- _MATERIAL FOR THIS EXERCISE_:

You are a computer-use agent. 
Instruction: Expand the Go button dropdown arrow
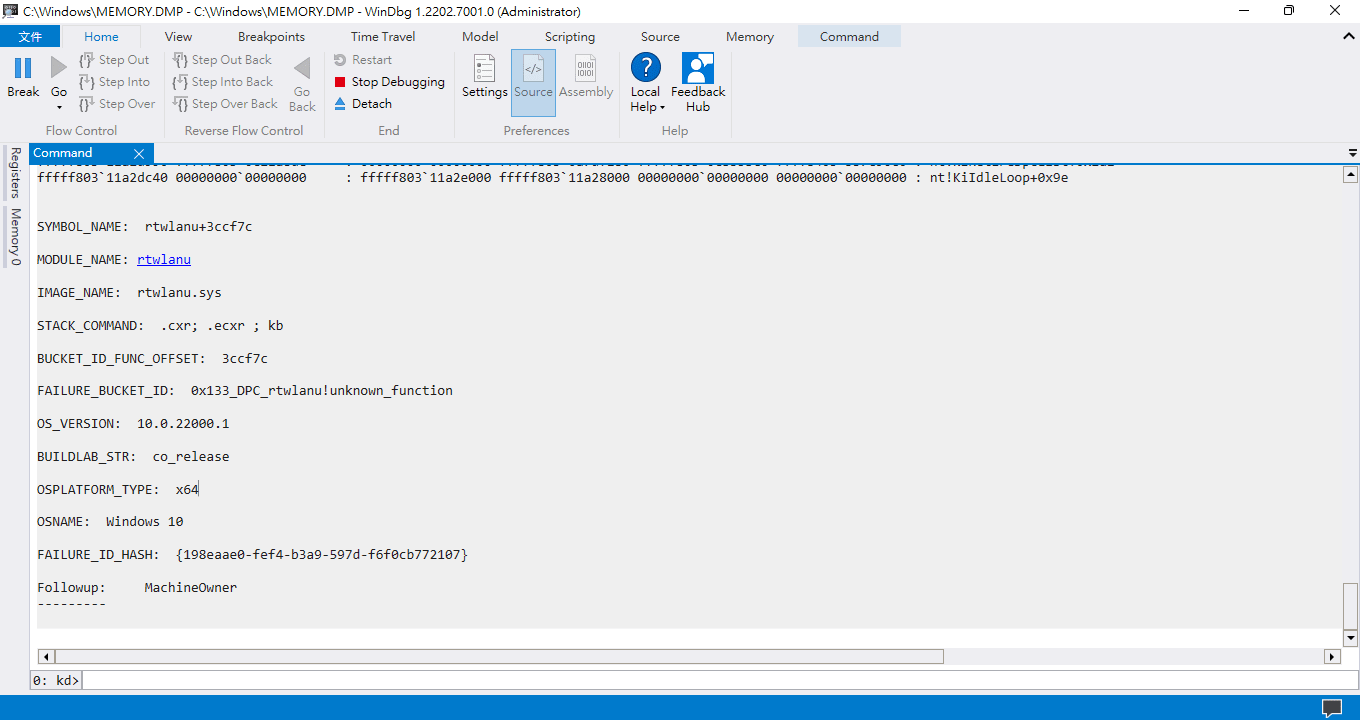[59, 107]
* * *
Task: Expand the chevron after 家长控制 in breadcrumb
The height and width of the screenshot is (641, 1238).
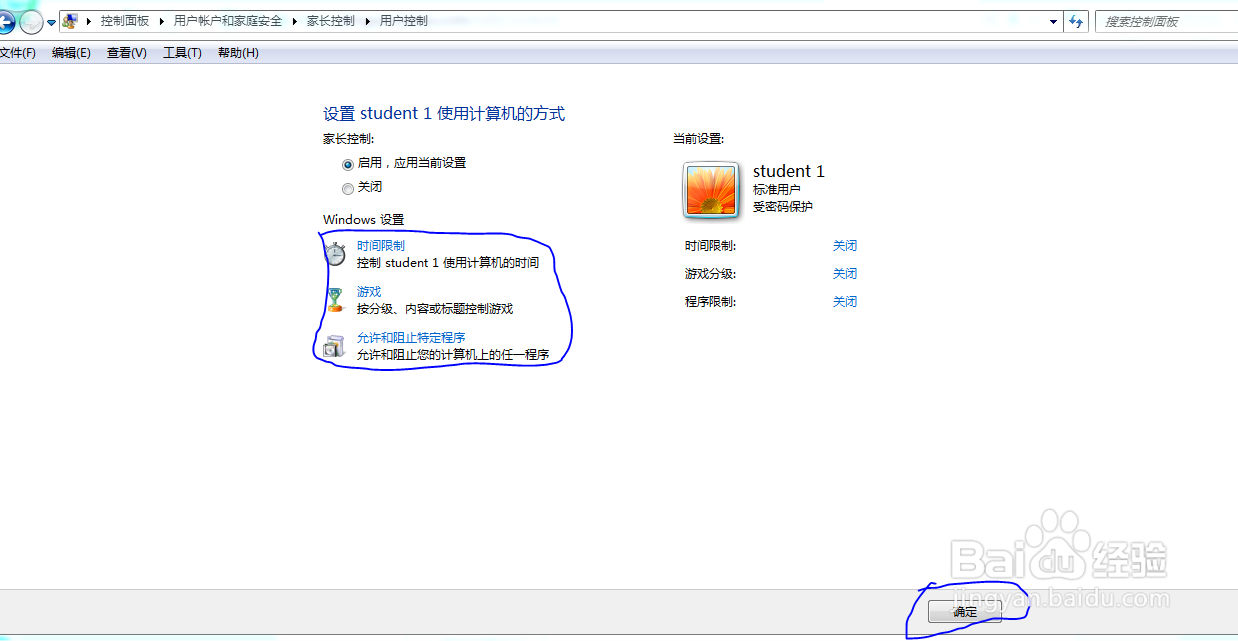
--
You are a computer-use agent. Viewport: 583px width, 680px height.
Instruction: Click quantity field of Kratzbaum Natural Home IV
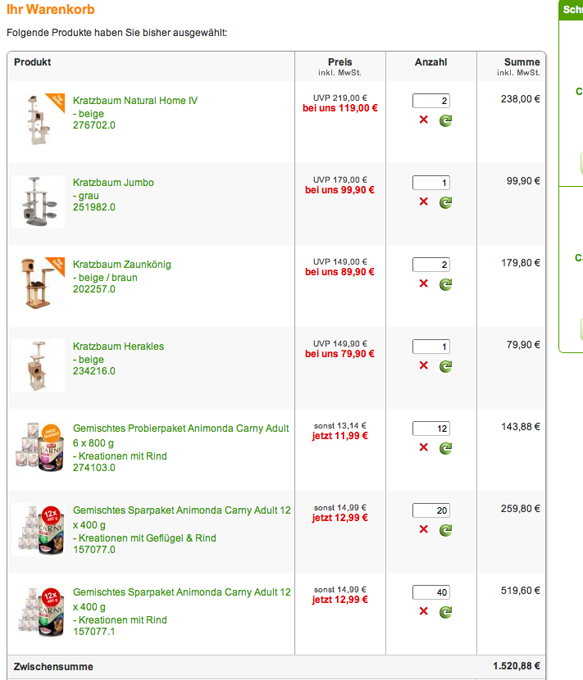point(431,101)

- _OBJECTIVE_: Rewrite every line from the one containing "You are a computer-use agent. Viewport: 583px" down to the one containing "point(431,101)", both included, and shift each answer coordinate by adding 69 to it. Leave everything else unchanged and leave the pictures out.

- _OUTPUT FOR THIS TASK_:
You are a computer-use agent. Viewport: 583px width, 680px height.
Instruction: Click quantity field of Kratzbaum Natural Home IV
point(500,170)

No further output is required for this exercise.